NEWS FROM THE INQUIRE CAPITALISM TEAM

We are pleased to announce that the Inquire Capitalism Team has now published over a thousand entries for corporate archives. Our database of corporate archives has grown to be the most complete catalog of information about business archives. Recent entries include video game companies, media companies, and dairy and food corporations.

The Inquire Capitalism database is open for contributions. Send us your contribution through our website or by email to inquirecapitalism@history.clas.ufl.edu. For more information contact Professor Sean Adams, director of the Inquire Capitalism Program at the University of Florida (spadams@ufl.edu).

Spring 2022 interns of the University of Florida’s program in Digital Business History

The Inquire Capitalism Internship program offers two students every semester the opportunity to contribute to the Inquire Capitalism corporate archives database and to learn about digital archives and archiving, digital content creation, digital history, and different digital tools that are key for today’s writing and publishing in history and the Humanities job market.

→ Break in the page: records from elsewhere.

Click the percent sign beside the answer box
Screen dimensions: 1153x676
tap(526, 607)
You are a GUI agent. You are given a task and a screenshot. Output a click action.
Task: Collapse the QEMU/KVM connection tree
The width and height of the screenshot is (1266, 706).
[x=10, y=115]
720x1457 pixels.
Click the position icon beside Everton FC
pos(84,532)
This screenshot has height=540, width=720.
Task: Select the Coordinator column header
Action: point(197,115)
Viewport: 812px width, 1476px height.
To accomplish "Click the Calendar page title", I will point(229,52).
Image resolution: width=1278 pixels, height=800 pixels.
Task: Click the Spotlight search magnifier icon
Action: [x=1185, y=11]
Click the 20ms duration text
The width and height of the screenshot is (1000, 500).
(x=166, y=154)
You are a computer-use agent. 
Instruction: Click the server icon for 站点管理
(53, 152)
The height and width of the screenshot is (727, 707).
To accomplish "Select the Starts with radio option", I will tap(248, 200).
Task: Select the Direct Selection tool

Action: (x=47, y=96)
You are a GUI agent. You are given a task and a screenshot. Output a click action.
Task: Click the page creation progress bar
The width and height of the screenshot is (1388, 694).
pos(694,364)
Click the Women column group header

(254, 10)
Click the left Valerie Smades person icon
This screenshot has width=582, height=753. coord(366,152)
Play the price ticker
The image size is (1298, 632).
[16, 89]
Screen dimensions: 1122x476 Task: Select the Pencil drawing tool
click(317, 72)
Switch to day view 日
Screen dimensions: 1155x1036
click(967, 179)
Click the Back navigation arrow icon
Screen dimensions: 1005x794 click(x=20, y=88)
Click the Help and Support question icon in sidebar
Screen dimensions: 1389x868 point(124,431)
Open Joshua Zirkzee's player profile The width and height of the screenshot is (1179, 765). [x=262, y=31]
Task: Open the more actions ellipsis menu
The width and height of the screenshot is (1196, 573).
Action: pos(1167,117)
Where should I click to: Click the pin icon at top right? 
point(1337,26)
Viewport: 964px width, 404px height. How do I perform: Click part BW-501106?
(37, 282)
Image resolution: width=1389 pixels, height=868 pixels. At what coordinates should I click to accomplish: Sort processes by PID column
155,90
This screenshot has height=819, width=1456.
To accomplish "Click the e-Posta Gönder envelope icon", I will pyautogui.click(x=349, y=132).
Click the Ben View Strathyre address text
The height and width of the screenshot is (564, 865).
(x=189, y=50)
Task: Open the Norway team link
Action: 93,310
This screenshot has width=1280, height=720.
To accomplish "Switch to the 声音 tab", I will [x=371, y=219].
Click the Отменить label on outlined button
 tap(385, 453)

In this new issue of the Inquire Capitalism newsletter, meet the Fall 2022 interns Aimee Clesi and Tyler Capps.

Aimee Clesi is a senior undergraduate student majoring in Philosophy and History at the University of Florida. She first became interested in joining the Inquire Capitalism team when studying Latin American history and Guatemalan politics, and soon discovered an entry on the United Fruit Company (UFCO) on the Inquire Capitalism database that directs visitors to a company photographic archive containing imagery from 1891 to 1962. She has been eager to work on this database–a digital humanities project–ever since.  

Although her honors thesis is not tied to corporate archives or business history, Aimee plans to continue using what she has learned about data entry and digital curation from the Inquire Capitalism program in her research, as well as tools like Omeka and Zotero. Passionate about the value of the Inquire Capitalism database for historians the world over, she hopes that many will utilize its varied entries for their research projects.   

In terms of career aspirations, Aimee has always dreamed of becoming a lawyer and is interested in criminal procedure, constitutional law, and civil rights. She has worked at the Supreme Court of Florida and with State Attorney Melissa Nelson and the Conviction Integrity Unit in the state’s most populous city, Jacksonville. Before taking a job at the U.S. District Court in Gainesville, she wrote about the death penalty (state repeal efforts and U.S. Supreme Court decisions) for the American Bar Association. Though mostly concerned with researching private equity firms and university press organizations for the Inquire Capitalism database, Aimee also hopes to contribute entries on corporations that dominate private prison markets, such as CoreCivic and the Geo Group.  

Aimee is the first woman from the University of Florida to become a Rhodes Scholar-Elect. In addition, she is affiliated with the Bob Graham Center for Public Service and Center for the Humanities and Public Sphere.  

Tyler Capps is a fourth-year undergraduate student majoring in History at the University of Florida, USA. Passionate about nineteenth-century US history, he became interested in joining the Inquire Capitalism internship program after taking a research seminar with Dr. Sean Adams on the legacy of railroads in the United States. This current initiative is his second digital history project, following a four-year-long digitization venture at the Marion County Museum of History and Archaeology. During his time at Inquire Capitalism, Tyler plans to center his research on videogame developers and assorted companies within the videogame industry. Despite the relative youth of this industry when compared with more established fields, videogames have experienced significant growth over the past three decades not only in profits, but also in visibility in every corner of the globe. By studying and documenting the history of companies in this industry, we can understand the nature of their inception and the ways in which they have affected world culture. He looks forward to learning new skills in digital history and historical research through his experience at Inquire Capitalism.  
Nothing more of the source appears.